ORTA ANADOLU’NUN YANIK SESİ; ALİ ERCAN

Doç. Dr. Faruk GÜÇLÜ

Çocukluk yıllarımda köyde Almancıların getirdiği teypler vardı. Ali Ercan’ın kaseti “Kız Miyrem” türküsünü sürekli teybe koyarlar ve tüm köy merakla dinlerdi .Zeynep’im türküsü de derin acılar taşıyordu. Kocasını da Almanya’ya götürmek vaadiyle Almanya’ya giden ve geri dönmeyen bir kadının öyküsü anlatılırdı yanık türküde.

Orta Anadolu’nun yanık sesi,Ali Ercan, 1931'de Niğde’nin İçmeli (Ferhenk) köyünde doğmuştur.Ferhenk, Farsça’da “su yolu”, Rumca da “boğaz” anlamına gelmektedir.

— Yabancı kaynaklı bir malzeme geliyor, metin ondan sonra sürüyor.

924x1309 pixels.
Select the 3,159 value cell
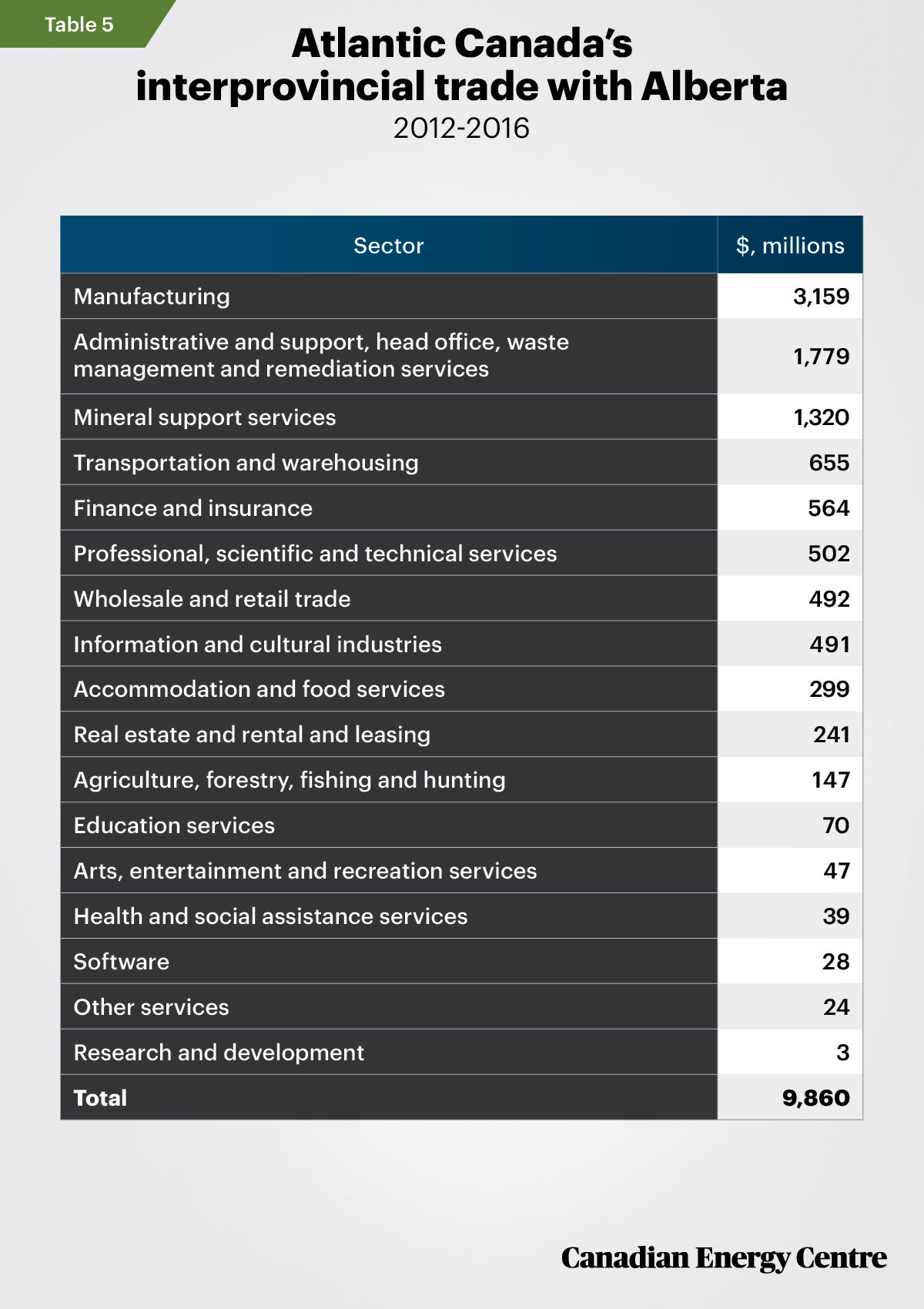pyautogui.click(x=790, y=296)
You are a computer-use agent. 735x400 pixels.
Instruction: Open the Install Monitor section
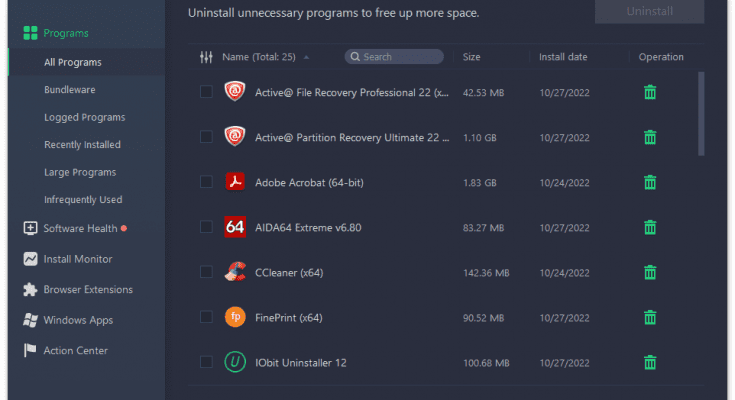[x=77, y=259]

Şiirlerinde “Ercan” ve “Ali Ercan”'ı mahlas olarak kullanan Ali Ercan, kaderin acımasız acılarını yaşamıştır. Babasının adı Ahmet, annesini adı Fatma'dır. Ali Ercan, altı yaşındayken annesi Fatma Hanım'ı, üç ay sonra kardeşi Mustafa'yı ve altı ay sonra da babası Ahmet'i kaybeder. Ercan'ın babası Ahmet Bey, hayatta çok sevdiği eşi Fatma'nın ve oğlu Mustafa'nın ölümüne dayanamayarak "Geliyorum" adlı şiiri yazar ve altı ay sonra hayata veda eder. Böylece Ali Ercan annesiz, babasız ve kardeşsiz tek başına kalmıştır. O yıllarda henüz sosyal devletim tam gelişmediği, Çocuk Esirgeme Kurumu’nun henüz her bölgede olamadığı yıllardır.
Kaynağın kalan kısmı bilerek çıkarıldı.